> [JOB]: Return, word for word, the stretch of lines from the very first one through the line that contains "click(x=333, y=164)". Omit the pictures from your answer.
* start *
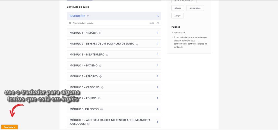Click info icon beside MÓDULO 4 – BATISMO
Viewport: 278px width, 130px height.
click(100, 66)
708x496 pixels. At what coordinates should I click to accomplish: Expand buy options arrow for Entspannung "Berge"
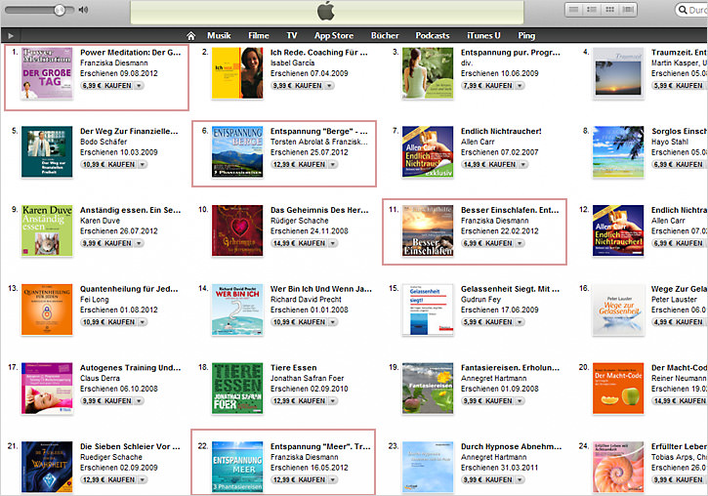click(x=333, y=164)
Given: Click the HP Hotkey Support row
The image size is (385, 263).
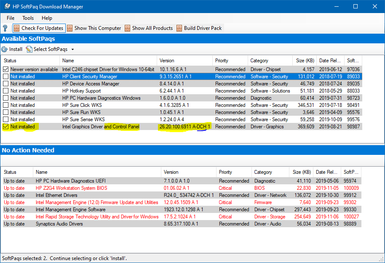Looking at the screenshot, I should tap(82, 90).
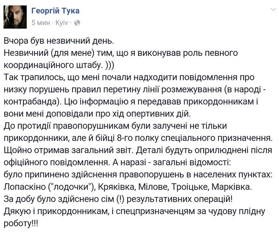279x233 pixels.
Task: Click the '5 мин' post timestamp
Action: (41, 23)
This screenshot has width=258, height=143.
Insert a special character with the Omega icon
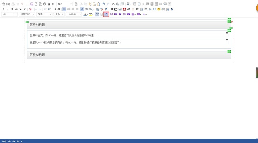click(x=155, y=9)
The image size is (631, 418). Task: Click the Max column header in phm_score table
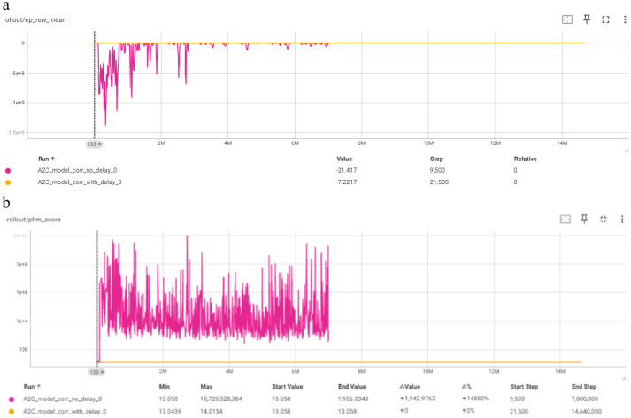coord(206,387)
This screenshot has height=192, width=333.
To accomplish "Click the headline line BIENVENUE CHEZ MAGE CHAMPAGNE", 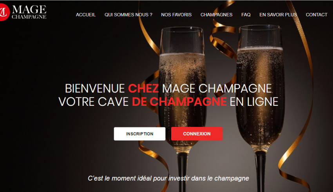I will pos(168,88).
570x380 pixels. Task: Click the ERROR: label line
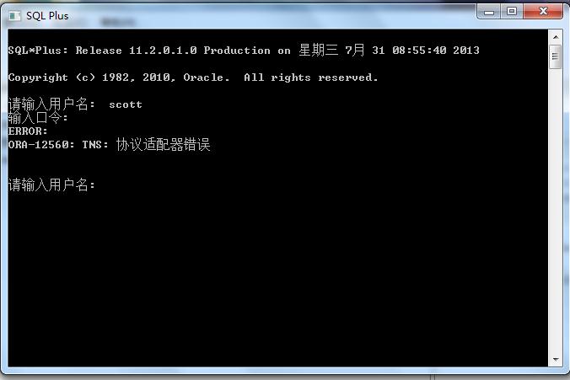(28, 131)
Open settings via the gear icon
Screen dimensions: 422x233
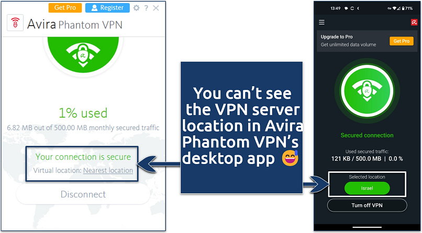coord(137,8)
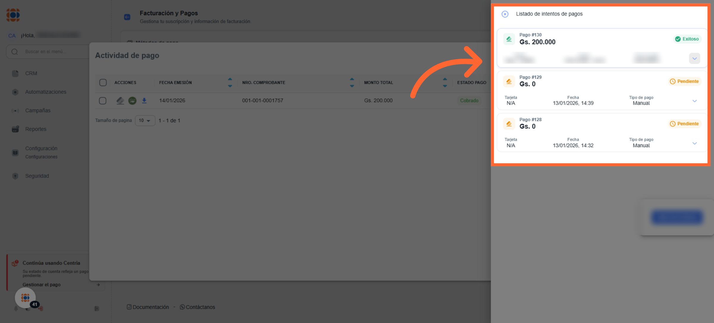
* end *
> [TASK OUTPUT]:
Click info icon beside MÓDULO 4 – BATISMO
Viewport: 278px width, 130px height.
click(100, 66)
708x496 pixels. At what coordinates should I click to accomplish: Expand buy options arrow for Entspannung "Berge"
click(x=333, y=164)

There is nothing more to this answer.